Flue-gas/ID fan applications that extract hot gas share similar principles in terms of high-temperature rating; on this topic our article on flue-gas ID fan motor selection is useful.

Choosing the Right Fire Fan Motor

At HEM Motor, with the experience we have gained in fan and ventilation applications since 1979, we approach the motor in fire exhaust and pressurization projects with life-safety criteria. A high-efficiency IP55 standard motor for pressurization, and a special motor with a certified temperature rating for smoke exhaust; in both cases we offer a cast-iron frame, class F insulation and a quality bearing arrangement. For our fan and ventilation motor range you can review our pump, fan and blower motors category, and for ducted ventilation our duct-type axial fan motor selection.

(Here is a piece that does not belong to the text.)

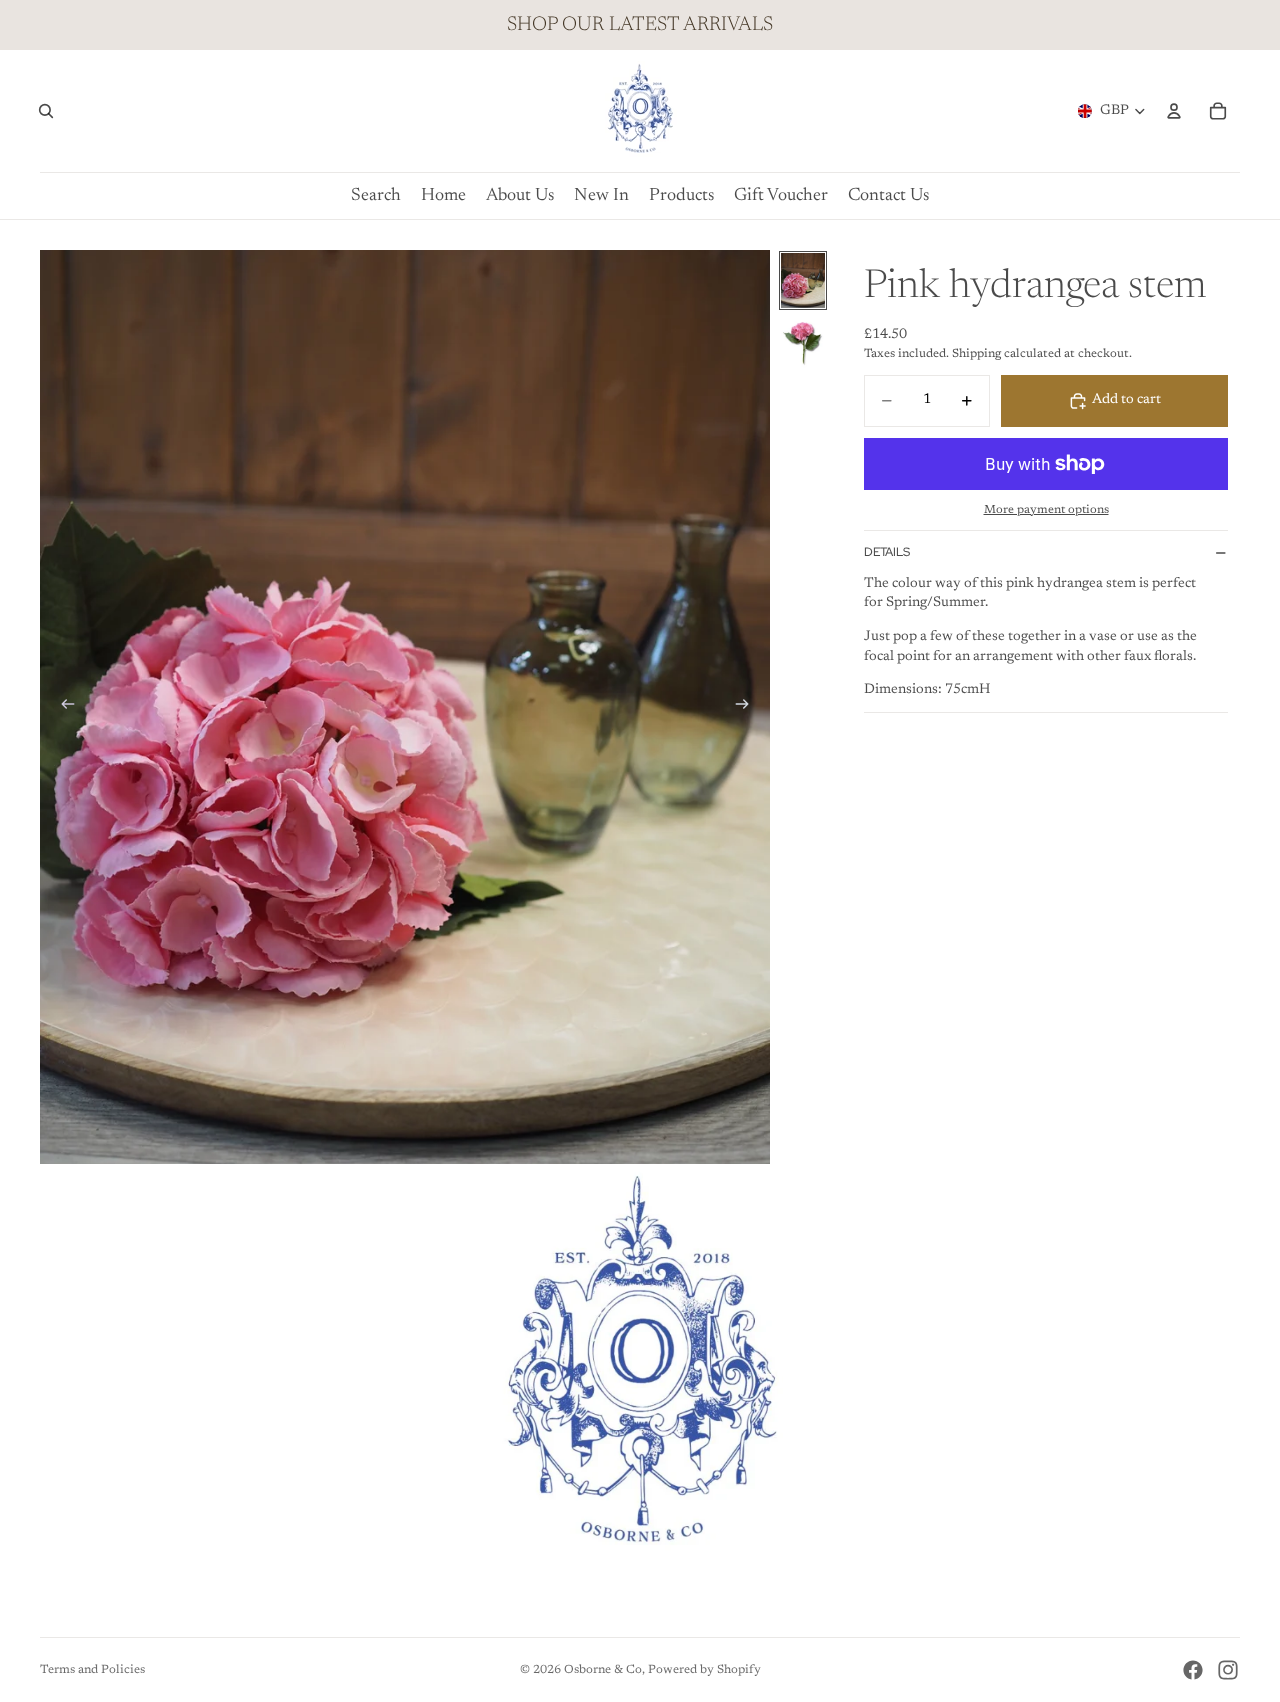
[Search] (46, 111)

The Risk of a Long Standstill

One of the most often neglected but most critical issues is whether the motor will run safely after a long standstill. Inside a motor that has been idle for months, moisture can condense, insulation resistance can drop, or the bearing grease can migrate under gravity. To manage this risk, the motor should be test-run at regular intervals and, if necessary, protective measures against internal condensation should be taken. Short test runs included in the maintenance plan ensure that the motor starts faultlessly on the first attempt during a fire. This is why fire fan motors are treated as critical equipment that must be kept ready at all times, not merely installed and forgotten.

Frequently Asked Questions

Does the stairwell pressurization fan also need a high-temperature motor?

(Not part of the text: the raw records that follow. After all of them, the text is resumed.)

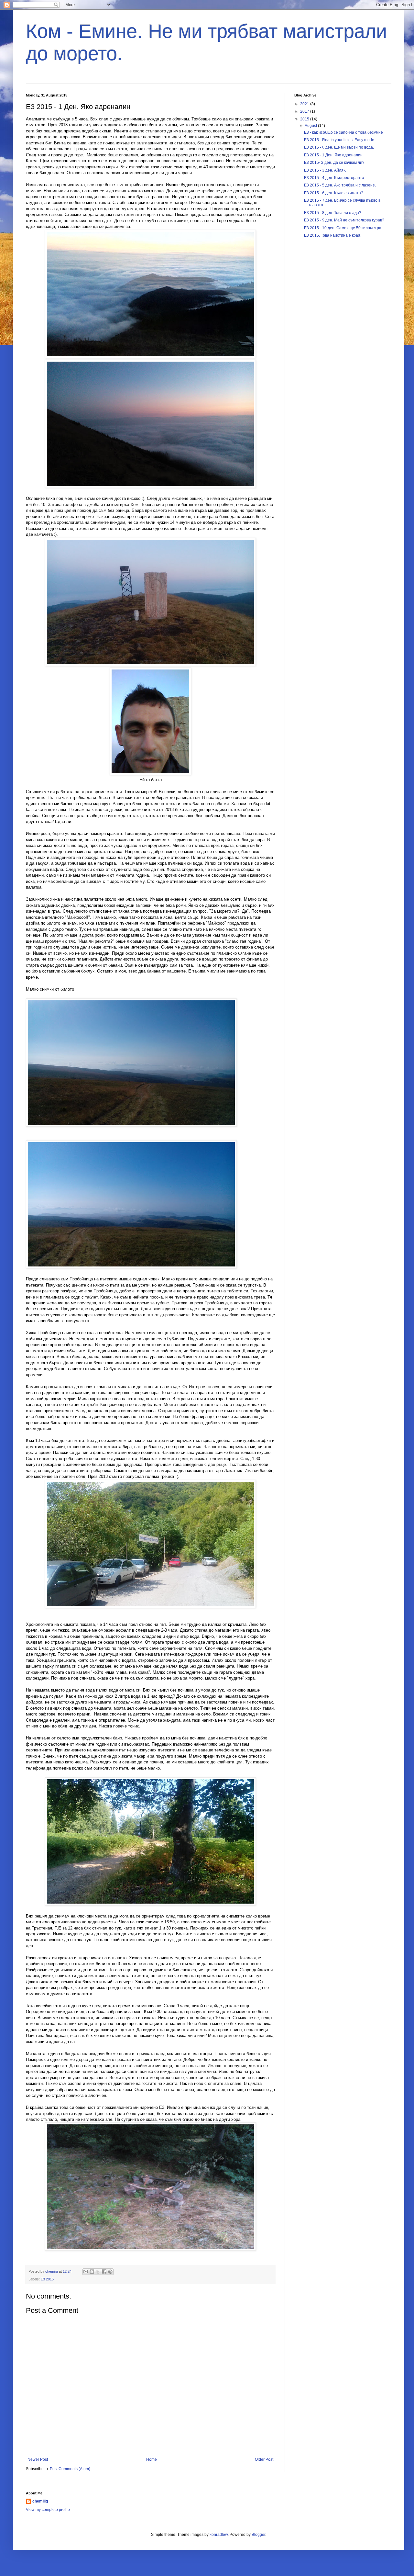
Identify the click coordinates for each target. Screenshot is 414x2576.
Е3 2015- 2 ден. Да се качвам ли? (334, 162)
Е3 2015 (47, 2279)
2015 (305, 119)
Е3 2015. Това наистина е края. (332, 235)
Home (151, 2459)
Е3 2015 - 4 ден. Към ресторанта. (334, 177)
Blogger (258, 2534)
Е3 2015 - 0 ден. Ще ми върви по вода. (339, 147)
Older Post (264, 2459)
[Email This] (85, 2271)
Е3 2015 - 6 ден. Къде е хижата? (333, 193)
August (311, 125)
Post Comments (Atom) (70, 2469)
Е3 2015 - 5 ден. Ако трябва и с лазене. (340, 185)
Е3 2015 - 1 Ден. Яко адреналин (333, 155)
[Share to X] (98, 2271)
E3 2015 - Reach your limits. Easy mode (339, 140)
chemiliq (40, 2501)
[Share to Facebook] (104, 2271)
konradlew (219, 2534)
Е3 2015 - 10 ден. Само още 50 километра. (343, 228)
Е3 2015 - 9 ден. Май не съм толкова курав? (344, 220)
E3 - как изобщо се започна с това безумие (343, 132)
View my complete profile (48, 2509)
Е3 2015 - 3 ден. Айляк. (325, 170)
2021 (305, 104)
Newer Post (37, 2459)
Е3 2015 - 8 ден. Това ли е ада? (332, 212)
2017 (305, 111)
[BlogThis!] (92, 2271)
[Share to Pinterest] (110, 2271)
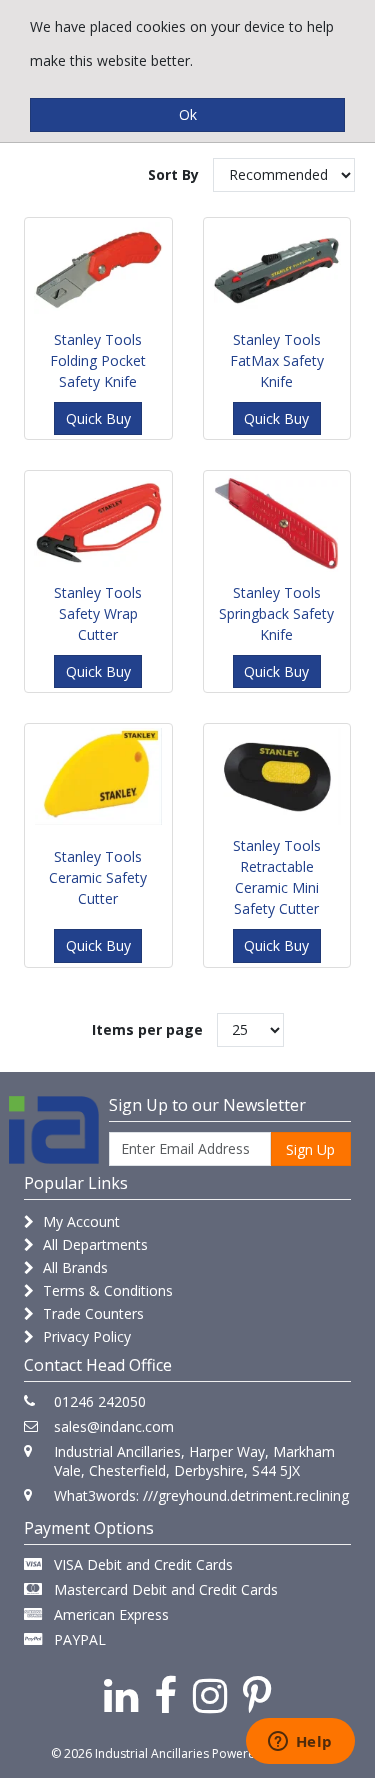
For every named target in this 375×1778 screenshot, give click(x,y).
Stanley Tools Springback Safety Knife (276, 613)
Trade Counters (91, 1313)
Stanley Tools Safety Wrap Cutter (98, 613)
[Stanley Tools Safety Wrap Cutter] (98, 523)
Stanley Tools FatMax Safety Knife (277, 360)
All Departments (93, 1244)
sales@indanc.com (114, 1426)
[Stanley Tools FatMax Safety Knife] (277, 270)
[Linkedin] (121, 1694)
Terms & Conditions (106, 1290)
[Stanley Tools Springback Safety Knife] (277, 523)
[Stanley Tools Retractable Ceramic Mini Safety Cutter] (277, 776)
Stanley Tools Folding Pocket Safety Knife (98, 360)
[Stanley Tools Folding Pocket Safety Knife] (98, 270)
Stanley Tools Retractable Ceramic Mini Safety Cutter (277, 877)
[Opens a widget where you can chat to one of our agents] (300, 1743)
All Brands (73, 1267)
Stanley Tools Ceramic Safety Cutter (98, 877)
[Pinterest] (257, 1694)
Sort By (173, 174)
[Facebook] (165, 1694)
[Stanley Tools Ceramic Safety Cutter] (98, 776)
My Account (79, 1221)
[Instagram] (210, 1694)
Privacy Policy (85, 1336)
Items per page (147, 1029)
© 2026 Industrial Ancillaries (130, 1753)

Usually no. Because the pressurization fan blows clean outside air, it does not directly contact the hot gas stream; a standard, high-efficiency IP55 motor is therefore sufficient for most applications. High-temperature (F300/F400) rating is mainly required for smoke exhaust fans. However, the final decision should be made according to the project's fire scenario and the relevant regulation.

What is the difference between an F300 and an F400 motor?

Both are high-temperature-rated motors; the difference is the temperature and duration they withstand. An F300 motor is certified to run at 300 °C for 60 minutes, and an F400 motor at 400 °C for 120 minutes. Which one is required is determined by the building's fire scenario, evacuation time and regulatory requirements. F400 is preferred in more severe scenarios.

Can a fire fan motor also be used for normal ventilation?

Yes, it is possible in dual-function systems; the fan normally serves a ventilation role and switches to high speed during a fire. In this case the motor must meet both continuous-operation (S1) conditions and the high-temperature conditions during a fire. Dual-function motors are usually designed as two-speed or with a frequency drive, and both regimes are considered in the selection.

Get a Quote

Let us choose the right fan motor for your fire exhaust and stairwell pressurization project together. Our expert team evaluates your flow-pressure, temperature rating (F300/F400), IP class and redundancy requirements and provides a fast quote. You can call us at +90 (532) 345 49 86 or reach us through our contact page.

Checklist

  • Define the fan's task: stairwell pressurization or smoke exhaust?
  • Require F300/F400 high-temperature rating for the smoke exhaust fan.
  • Calculate the correct motor power from the flow (m³/h) and pressure (Pa) values.
  • Clarify the operating regime: emergency, continuous or dual function?
  • At least IP55 protection; request higher protection outdoors and in damp shafts.
  • Provide a backup fan/motor and backup power arrangement in critical projects.
  • Plan regular test runs and condensation protection for emergency-operation motors.